Field Work

CFPB Integrates Outreach, Regulation

A top official in the federal Consumer Financial Protection Bureau (CFPB) said educational outreach to four vulnerable populations – college students, seniors, members of the military, and low-income earners – will be integral to the bureau’s research, regulatory, and legal enforcement efforts.

CFPB’s consumer division will “work with regulators to make sure people know what they are signing” and to help “clean up the marketplace” by ridding it of abusive products, Gail Hillebrand, who heads the consumer division, said at a Massachusetts Financial Education Collaborative conference held Friday at the Federal Reserve Bank of Boston.

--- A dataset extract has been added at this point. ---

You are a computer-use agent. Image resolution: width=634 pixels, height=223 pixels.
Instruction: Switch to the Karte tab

Citing the subprime mortgage crisis, Hillebrand said it began “one mortgage at a time” – in large part due to poor disclosure by salesmen or on mortgage forms.  Many borrowers who ultimately went into foreclosure failed to realize that their payments would rise sharply after the period of the initial, discounted interest rate ended.

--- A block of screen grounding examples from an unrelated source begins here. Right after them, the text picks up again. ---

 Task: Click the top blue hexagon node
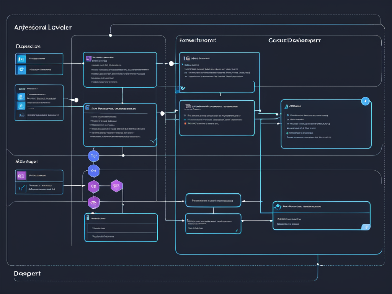pos(93,156)
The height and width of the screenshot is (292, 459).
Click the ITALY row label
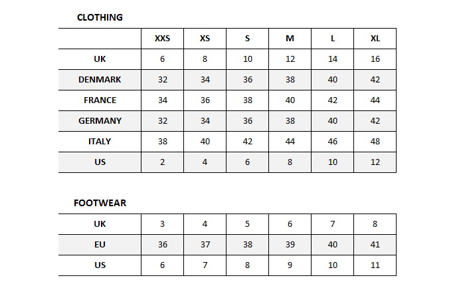click(x=100, y=142)
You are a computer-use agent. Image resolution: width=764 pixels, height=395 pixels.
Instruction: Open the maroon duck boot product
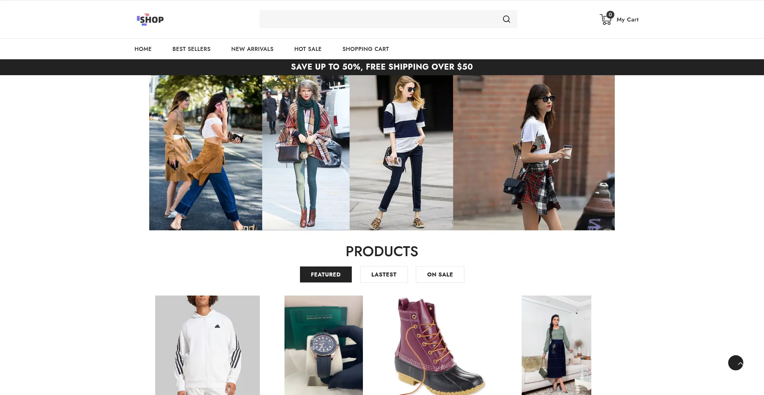pos(440,345)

Studies show these high-risk mortgages – more than $600 billion annually closed during the subprime boom – were disproportionately sold to working-class and minority populations.  The current regulatory requirements, with consumers signing a stack of documents at closing, did little to protect borrowers, lenders, or the U.S. financial system.

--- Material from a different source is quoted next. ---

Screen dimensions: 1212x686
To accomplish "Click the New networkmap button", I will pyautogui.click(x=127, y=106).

Hillebrand’s division is involved in CFPB’s current efforts to simplify the mortgage form to ensure that homebuyers fully understand such basic information as whether they are receiving a fixed- or floating-rate mortgage and whether their payments could rise.

“There has to be a way to help people make decisions without understanding all of the details” around all financial products, she said.

She also outlined CFPB’s educational and regulatory agenda for the four vulnerable groups:

College students:

  • Educate students to exhaust all federal, low-cost loans before turning to higher-rate private loans;
  • Examine whether students can pay off loans before they borrow;
  • Explore loan programs for “non-traditional students,” such as those earning their GED;
  • Ensure that young adults over age 21 who are eligible to co-sign credit cards for friends know “what co-signing means.”


  • Educate care-giving networks to spot financial abuse;
  • Create Speak Up Speak Out program to educate seniors to tell family or professionals if they’re being targeted for potential fraud by salesmen, caregivers, or others.


  • Help veterans with mortgage balances that exceed the value of their homes refinance them without requiring that they become delinquent on their loans.

Low-income earners:

  • Reverse this trend: one-third of adults who have created their first bank account leave the bank and returned to non-bank companies they previously used, such as payday lenders and check-cashing stores;
  • Help change behavior and promote saving among people who have scarce resources but can benefit most from saving.

2 Responses to CFPB Integrates Outreach, Regulation

  1. Joel says:

    We don’t try to educate people about how to use fireworks safely. We just make fireworks illegal, because the dangers of using them far outweigh the potential benefits.

    We should apply the same idea to financial products, like variable rate mortgages. If you can’t afford the market-dictated fixed rate, buying a house with a low teaser rate is just a prescription for disaster, as we know all know. You won’t be able to pay a higher rate, and you can’t depend on the value of your house only going up and never going down.

  2. R. Smith says:

    It’s not enough to depend on lenders for mortgage disclosures to be read at the borrower’s convenience. An educational outreach could help keep people from making serious financial mistakes and possibly prevent another mortgage crisis.